§ The problem:
Reproduce the following records verbatim, keeping every line in its original order.

(begin)

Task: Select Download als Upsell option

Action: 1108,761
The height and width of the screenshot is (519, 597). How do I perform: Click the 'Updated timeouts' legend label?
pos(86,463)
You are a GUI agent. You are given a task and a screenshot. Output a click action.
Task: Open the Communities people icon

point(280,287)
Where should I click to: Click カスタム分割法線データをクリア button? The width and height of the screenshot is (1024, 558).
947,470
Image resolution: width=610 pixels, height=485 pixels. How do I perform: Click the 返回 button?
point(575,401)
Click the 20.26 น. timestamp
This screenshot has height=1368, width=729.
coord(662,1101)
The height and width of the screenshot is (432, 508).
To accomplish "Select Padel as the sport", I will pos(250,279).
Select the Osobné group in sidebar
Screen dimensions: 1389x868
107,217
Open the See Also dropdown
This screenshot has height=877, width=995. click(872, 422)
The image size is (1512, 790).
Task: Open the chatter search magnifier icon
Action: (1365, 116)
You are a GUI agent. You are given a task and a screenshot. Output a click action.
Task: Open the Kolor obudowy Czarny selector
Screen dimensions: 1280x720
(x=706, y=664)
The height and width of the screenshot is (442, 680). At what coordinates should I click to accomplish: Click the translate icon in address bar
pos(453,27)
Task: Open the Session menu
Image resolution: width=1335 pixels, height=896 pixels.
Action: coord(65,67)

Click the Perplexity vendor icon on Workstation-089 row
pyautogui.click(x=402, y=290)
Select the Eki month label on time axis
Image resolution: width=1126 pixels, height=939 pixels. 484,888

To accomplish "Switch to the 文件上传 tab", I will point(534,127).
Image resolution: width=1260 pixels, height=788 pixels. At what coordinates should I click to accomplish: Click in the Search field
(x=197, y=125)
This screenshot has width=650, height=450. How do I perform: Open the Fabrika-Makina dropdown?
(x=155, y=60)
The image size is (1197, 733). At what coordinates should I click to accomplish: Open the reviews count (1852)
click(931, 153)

(end)

§ Response to this task:
Task: Select Download als Upsell option

Action: 1108,761
The height and width of the screenshot is (519, 597). How do I perform: Click the 'Updated timeouts' legend label?
pos(86,463)
You are a GUI agent. You are given a task and a screenshot. Output a click action.
Task: Open the Communities people icon

point(280,287)
Where should I click to: Click カスタム分割法線データをクリア button? The width and height of the screenshot is (1024, 558).
947,470
Image resolution: width=610 pixels, height=485 pixels. How do I perform: Click the 返回 button?
point(575,401)
Click the 20.26 น. timestamp
This screenshot has height=1368, width=729.
coord(662,1101)
The height and width of the screenshot is (432, 508).
To accomplish "Select Padel as the sport", I will pos(250,279).
Select the Osobné group in sidebar
Screen dimensions: 1389x868
107,217
Open the See Also dropdown
This screenshot has height=877, width=995. click(872, 422)
The image size is (1512, 790).
Task: Open the chatter search magnifier icon
Action: (1365, 116)
You are a GUI agent. You are given a task and a screenshot. Output a click action.
Task: Open the Kolor obudowy Czarny selector
Screen dimensions: 1280x720
(x=706, y=664)
The height and width of the screenshot is (442, 680). At what coordinates should I click to accomplish: Click the translate icon in address bar
pos(453,27)
Task: Open the Session menu
Image resolution: width=1335 pixels, height=896 pixels.
Action: coord(65,67)

Click the Perplexity vendor icon on Workstation-089 row
pyautogui.click(x=402, y=290)
Select the Eki month label on time axis
Image resolution: width=1126 pixels, height=939 pixels. 484,888

To accomplish "Switch to the 文件上传 tab", I will point(534,127).
Image resolution: width=1260 pixels, height=788 pixels. At what coordinates should I click to accomplish: Click in the Search field
(x=197, y=125)
This screenshot has width=650, height=450. How do I perform: Open the Fabrika-Makina dropdown?
(x=155, y=60)
The image size is (1197, 733). At what coordinates should I click to accomplish: Open the reviews count (1852)
click(931, 153)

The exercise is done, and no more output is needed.